What you have to do: Below is a listing; restate from it, character for character, the lines beginning at the line holding "Image resolution: width=747" and ending at the line holding "Click the (Default) string value icon", both included.

[Opening Material provided section]

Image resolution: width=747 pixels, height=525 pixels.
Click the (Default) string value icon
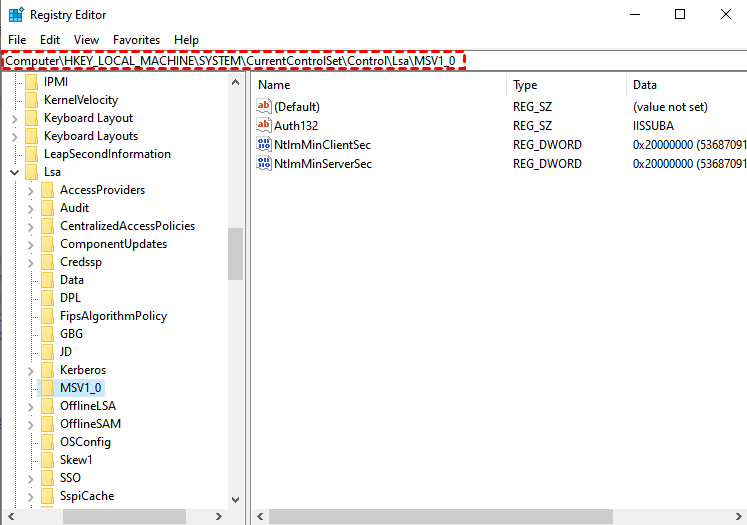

[Closing Material provided section]
[Opening Material provided section]

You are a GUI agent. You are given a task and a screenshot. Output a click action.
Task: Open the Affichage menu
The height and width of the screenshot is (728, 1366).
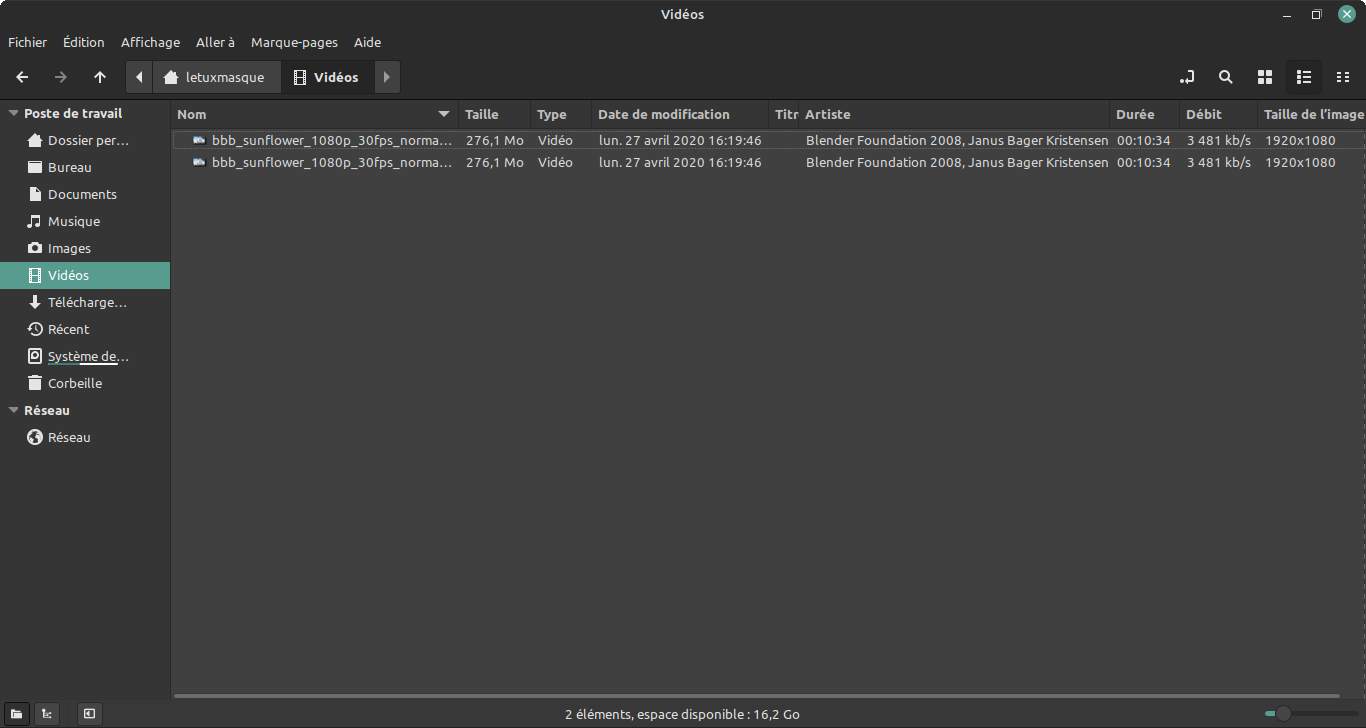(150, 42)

[Closing Material provided section]

Response area:
Image resolution: width=747 pixels, height=525 pixels.
Click the (Default) string value icon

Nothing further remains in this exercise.